# Leveraging Multi-Core Processors in a CDMA-2000 SDR Base Station

Steve Muir, John Chapin, Andrew Chiu, Victor Lum and Jeremy Nimmer Vanu, Inc. steve@vanu.com

#### Abstract

The software radio technology used by Vanu, Inc. is designed to deliver ongoing performance improvements to customers. An all-software approach, eliminating low-level firmware such as VHDL for FPGAs or DSP assembly code, enables low-cost porting of waveforms to new processors and platforms as they become available. This enables exploiting the Moore's Law growth curve of the semiconductor industry. This paper evaluates the success of this approach by reporting performance improvements delivered for a particular waveform, CDMA2000 1xRTT, across multiple hardware generations.

### Introduction

The exponential performance increase of computer systems due to Moore's Law is extremely well known. The potential benefits for software radio systems and users are immense: ongoing improvements in capacity, and ongoing reductions in size and power consumption, without increase in hardware cost. Yet there is little published data showing whether the raw performance increases offered by semiconductor manufacturers translate into full-system performance increases for users of software radio systems.

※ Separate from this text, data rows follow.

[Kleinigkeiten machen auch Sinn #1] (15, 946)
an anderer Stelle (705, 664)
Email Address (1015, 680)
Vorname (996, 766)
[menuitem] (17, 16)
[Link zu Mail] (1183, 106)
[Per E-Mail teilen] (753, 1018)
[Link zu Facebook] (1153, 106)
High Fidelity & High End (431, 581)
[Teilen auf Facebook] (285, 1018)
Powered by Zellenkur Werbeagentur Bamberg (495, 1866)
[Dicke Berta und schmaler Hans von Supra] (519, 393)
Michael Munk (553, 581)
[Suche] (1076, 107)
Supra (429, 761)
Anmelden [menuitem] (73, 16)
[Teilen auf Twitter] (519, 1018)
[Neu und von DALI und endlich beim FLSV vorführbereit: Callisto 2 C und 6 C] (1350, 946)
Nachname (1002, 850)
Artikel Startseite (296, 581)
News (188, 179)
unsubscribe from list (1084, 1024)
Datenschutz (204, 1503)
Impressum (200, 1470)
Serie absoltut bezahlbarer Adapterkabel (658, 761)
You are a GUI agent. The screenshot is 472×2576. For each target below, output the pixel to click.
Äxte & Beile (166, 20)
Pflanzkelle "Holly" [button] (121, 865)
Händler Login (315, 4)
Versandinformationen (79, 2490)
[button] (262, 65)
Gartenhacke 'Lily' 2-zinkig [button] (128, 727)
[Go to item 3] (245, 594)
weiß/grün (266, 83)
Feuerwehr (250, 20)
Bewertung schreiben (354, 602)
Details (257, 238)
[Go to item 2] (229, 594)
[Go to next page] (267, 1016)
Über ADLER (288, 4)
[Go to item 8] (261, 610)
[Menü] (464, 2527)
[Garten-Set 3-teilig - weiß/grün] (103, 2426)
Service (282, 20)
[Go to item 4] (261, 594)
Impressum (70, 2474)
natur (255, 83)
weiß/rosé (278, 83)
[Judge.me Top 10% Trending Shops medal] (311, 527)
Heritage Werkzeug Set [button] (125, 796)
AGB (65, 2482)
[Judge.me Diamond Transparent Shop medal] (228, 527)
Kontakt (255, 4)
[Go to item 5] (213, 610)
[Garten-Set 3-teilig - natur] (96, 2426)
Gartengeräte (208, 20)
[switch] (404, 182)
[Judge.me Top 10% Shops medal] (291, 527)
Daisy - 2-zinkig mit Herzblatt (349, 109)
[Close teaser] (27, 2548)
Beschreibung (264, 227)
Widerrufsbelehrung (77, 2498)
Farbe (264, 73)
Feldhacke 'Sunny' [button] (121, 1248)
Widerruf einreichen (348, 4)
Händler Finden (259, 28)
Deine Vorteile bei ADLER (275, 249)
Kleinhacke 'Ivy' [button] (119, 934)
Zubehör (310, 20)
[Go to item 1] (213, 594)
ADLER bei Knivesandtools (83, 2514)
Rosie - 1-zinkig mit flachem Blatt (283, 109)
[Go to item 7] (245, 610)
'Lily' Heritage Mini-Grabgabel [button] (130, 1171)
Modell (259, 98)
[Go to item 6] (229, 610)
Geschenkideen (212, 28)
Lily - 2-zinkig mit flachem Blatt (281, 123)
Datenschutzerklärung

This paper analyzes performance of a single waveform across multiple Intel-based systems representing several years of technology improvement. We chose the CDMA2000 1xRTT cellular waveform, more specifically the basestation side implementation of its RC3 voice channel, since it has sufficiently high computation requirements to stress current state-of-the-art processors.



Figure 1: Channel capacity for CDMA2000 1xRTT RC3 (Vanu Anywave software). Circled data points include PHY, control, and I/O. Others are PHY-only CPU benchmarks

## **Channel Capacity**

Figure 1 shows the number of voice channels that the Vanu Anywave<sup>TM</sup> CDMA2000 physical layer can support on a single core. Over the 5.5 years separating the acquisition of the first and last machine in the study, channel capacity per core increased by a factor of 16. Not shown in the figure is a parallel increase in the number of cores. The "sweet spot" for price-performance is a two CPU server, which had 2 cores in the 2001 1.0 GHz system and is now offered with 8 cores in late 2007. If the core count increase were to provide linear performance growth (which in practice it does not) there would be a further factor of 4 capacity increase at the system level, for roughly the same server price.

Figure 1 also shows full-system benchmarks, where a radio head is connected and the BTS runs in an operational software configuration, although still using only a single core. Due to laboratory equipment limitations we were only able to benchmark two of the servers as full systems. These tests show that adding control processing, a BSC connection and radio head I/O to the PHY processing reduces the channel capacity by 50%.

## **Platform Effects**

In addition to CPU speed and number of cores, other platform features significantly affect performance. Table 1 describes the systems used for the study, labeled A-E.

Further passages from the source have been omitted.